One data point in this trend was the decision by the California Public Utilities Commission (CPUC) in January 2018 to deny Pacific Gas & Electric (PG&E) the opportunity to use power from three existing gas-fired units to meet customer demand and system voltage requirements. Those three Northern California plants, totaling about 700 MW of generation capacity, are operated by Calpine Corporation.
Another data point is a 564 MW, out-of-market gas-fired power plant in San Jose. Also owned by Calpine, it had been awarded a “reliability must run” designation by the California Independent System Operator (ISO).
However, the CPUC challenged that action, arguing that energy storage projects could be more economic than classifying the Metcalf Energy Center as a must-run power plant. Separately, another merchant plant owner, NRG Energy Incorporated, asked the CPUC for a delay in considering its application to build a 262 MW Puente Power Plant for Southern California Edison (SCE).

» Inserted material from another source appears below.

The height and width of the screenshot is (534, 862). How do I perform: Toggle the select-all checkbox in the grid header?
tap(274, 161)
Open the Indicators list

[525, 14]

In yet another development, in April 2018, the Glendale, California, City Council placed a hold on plans to repower the 80-year-old Grayson Power Plant, a 500 MW gas-fired generator. Instead, the city council instructed the local utility, Glendale Water & Power, to more fully investigate cleaner, non-emitting electric options.
Finally, on one of its last legislative days in the 2018 session, California lawmakers adopted a plan to require all retail electricity to be carbon free by 2045.

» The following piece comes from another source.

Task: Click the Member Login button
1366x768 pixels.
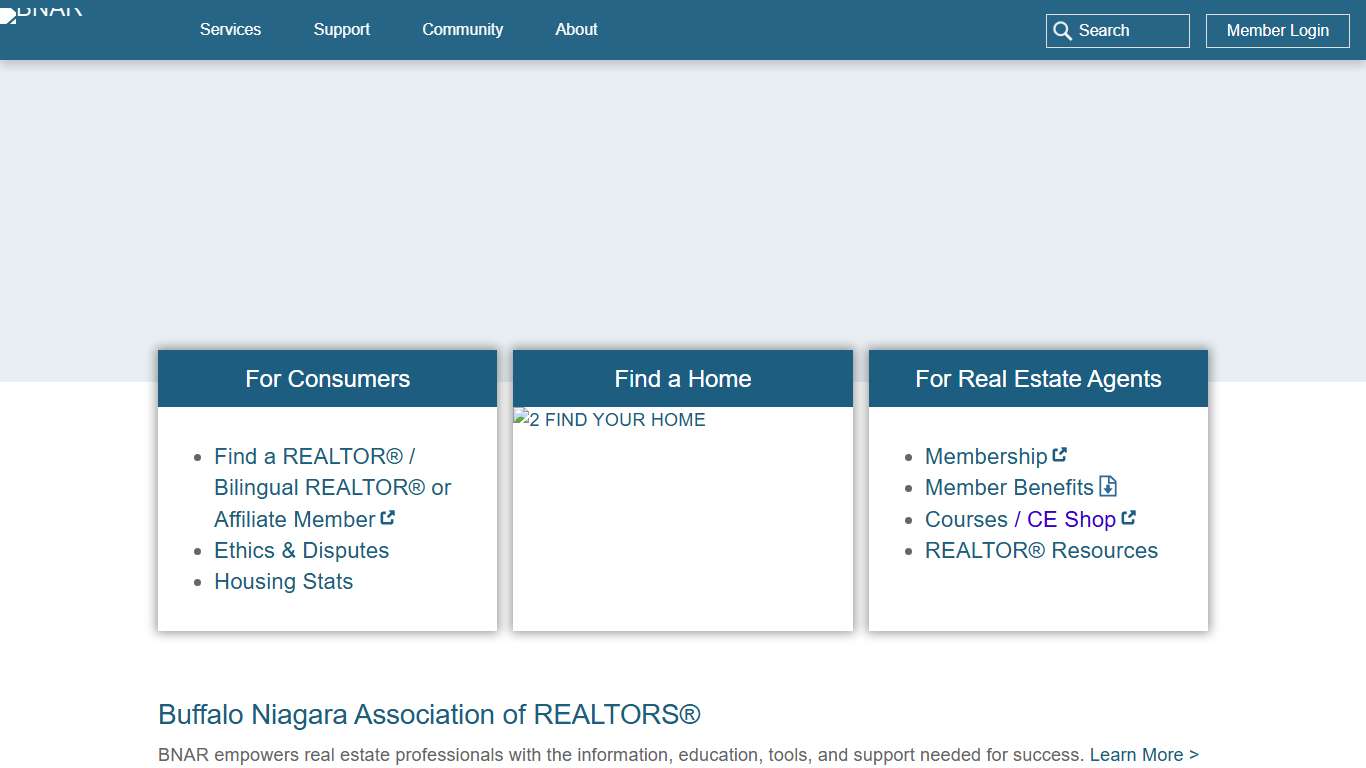Action: pyautogui.click(x=1277, y=31)
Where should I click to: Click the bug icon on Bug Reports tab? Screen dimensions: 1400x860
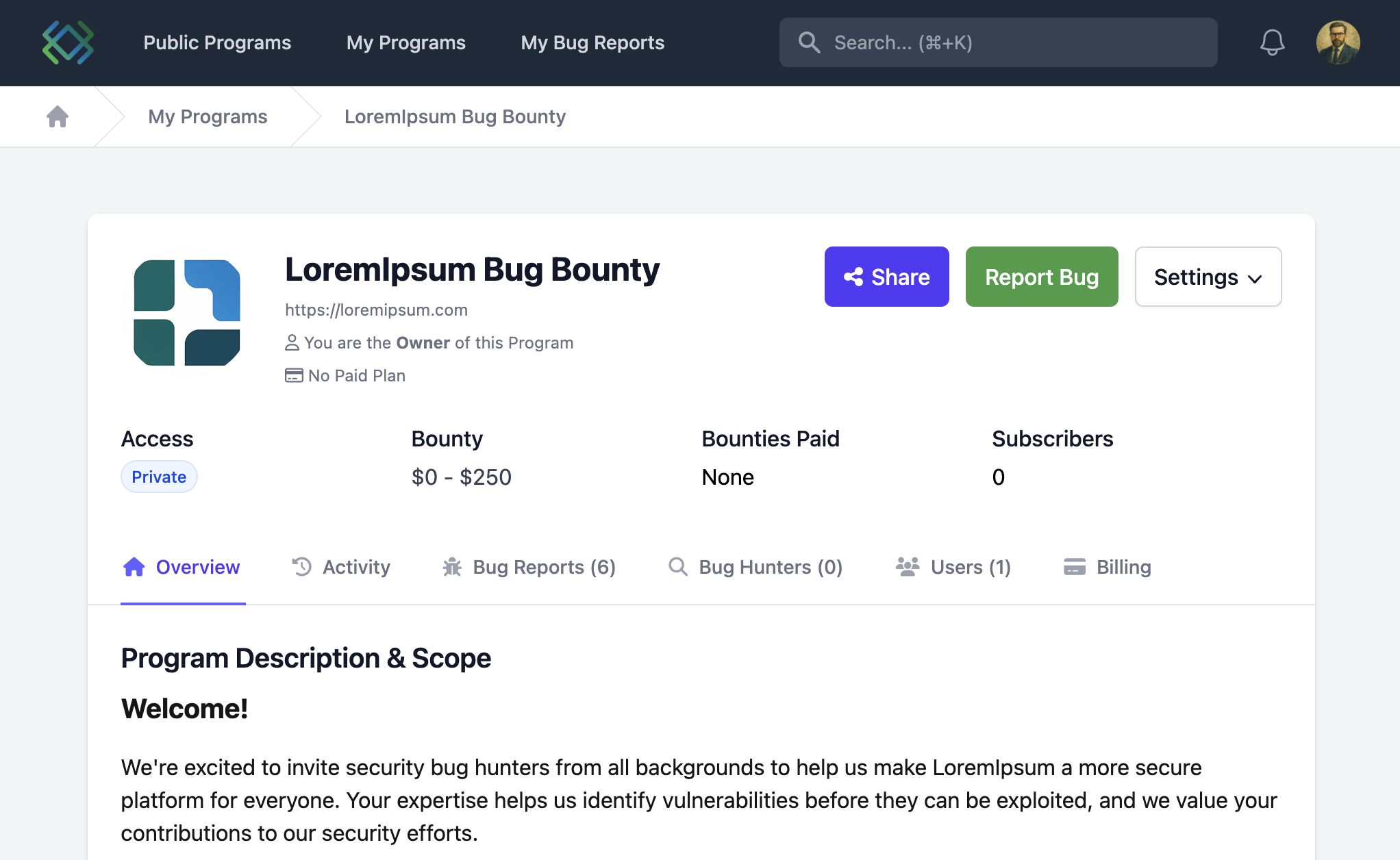coord(451,567)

Even before the state legislature acted, the trend against gas-fired generation was becoming apparent in regional projections for fuel types in new-build generation in various regions.
States on the west coast plan to build only about 5,557 MW of gas-fired generation over the next five years, down 72% from their plans only one year ago when natural gas was scheduled to account for about 49% of new generation built between 2018 and 2022. Given California’s 100% carbon free mandate, the region’s number of new-build gas plants may drop further.
Other states in the West, including Oregon and Washington, have upped their renewable portfolio standard (RPS) in recent years or adopted mandates to lower carbon emissions. These are critical factors that may cause regulators, utilities, and developers to rethink gas power in those states.
But there is a different picture in other parts of the country. Several regions, including the Great Lakes, the Northeast, the Mid-Atlantic, and the Southwest, plan to dramatically increase their fleet of gas-fired generators over the next five years.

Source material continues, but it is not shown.